* _TEXTE FOURNI_
========

Daniel Salvatore Schiffer : « L’humanisme de la renaissance dont Léonard de Vinci est la figure de proue, préfigure, et là on voit le lien entre les arts et les sciences humaines et les sciences appliquées et les sciences exactes, les encyclopédistes du XVIIIe siècle, c’est-à-dire un savoir total. Cette Encyclopédie, le premier grand dictionnaire de l’humanité, est fortement influencée par ce savoir prismatique, global de Léonard de Vinci. Il anticipe le XVIIIe siècle, le siècle des Lumières. Il anticipe en quelque sorte la modernité car en peinture, il invente le sfumato, la « nuance » en italien. Le sfumato est ce qui donnera naissance aux impressionnistes. Pour être exact, le sfumato, Léonard de Vinci l’importe des peintres primitifs flamands, mais il va encore plus loin puisqu’il invente aussi le clair-obscur. Le premier clair-obscur, c’est son Saint Jean-Baptiste, une figure androgyne qui se détache de façon très claire d’un arrière-plan sombre. Il le peint un siècle avant Caravage qui est connu pour l’emploi appuyé du clair-obscur ! Il invente tout ! C’est un précurseur et c’est la raison pour laquelle Michelet l’appelle un génie universel, car il brasse les différents champs du savoir. Avec eux il y a, comme dirait Michel Foucault, une coupure épistémologique. En cela, il est très moderne. »

========

Écrivez la suite du texte sur Léonard de Vinci, à partir de sa dernière phrase.

* _DONNÉES FOURNIES_
========

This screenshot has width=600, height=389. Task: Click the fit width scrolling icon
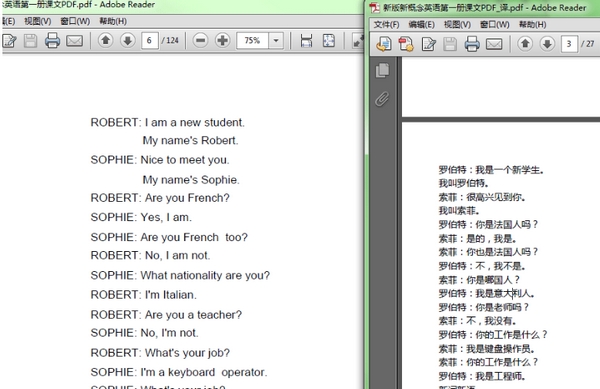pyautogui.click(x=306, y=41)
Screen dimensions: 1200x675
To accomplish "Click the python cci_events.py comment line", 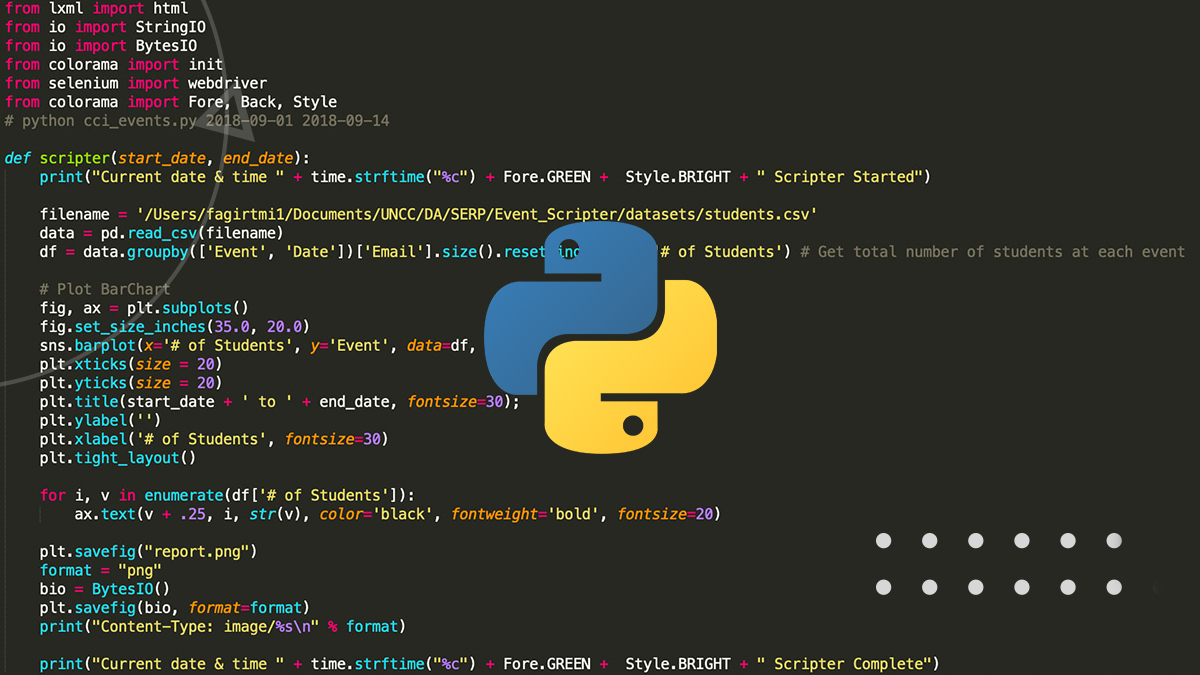I will click(197, 120).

========

* _EXERCICE CORRIGÉ_
Justement, Léonard de Vinci est végétarien. Vous le définissez aussi comme un proto-dandy. Des figures très contemporaines, très « modernes », non ?
Daniel Salvatore Schiffer : « Il est végétarien, car il disait qu’il ne voulait pas manger ses compères. Tout jeune, il achetait des oiseaux en cage sur les marchés pour les libérer.
C’était aussi un homme élégant physiquement et qui s’habillait très bien. Il aimait aussi les étoffes, les beaux habits. Il était effectivement un dandy avant la lettre. Il soignait beaucoup son apparence. Il était grand, très grand ce qui, à l’époque, était rare. Il était imberbe presque féminin d’où le côté androgyne de beaucoup de ses peintures. C’était aussi un humaniste même par rapport aux animaux qu’il adorait. En cela, il est très moderne. »
A la fin de voter livre, vous lancez un appel à un nouvel humanisme esthétique. Qu’entendez-vous par là ?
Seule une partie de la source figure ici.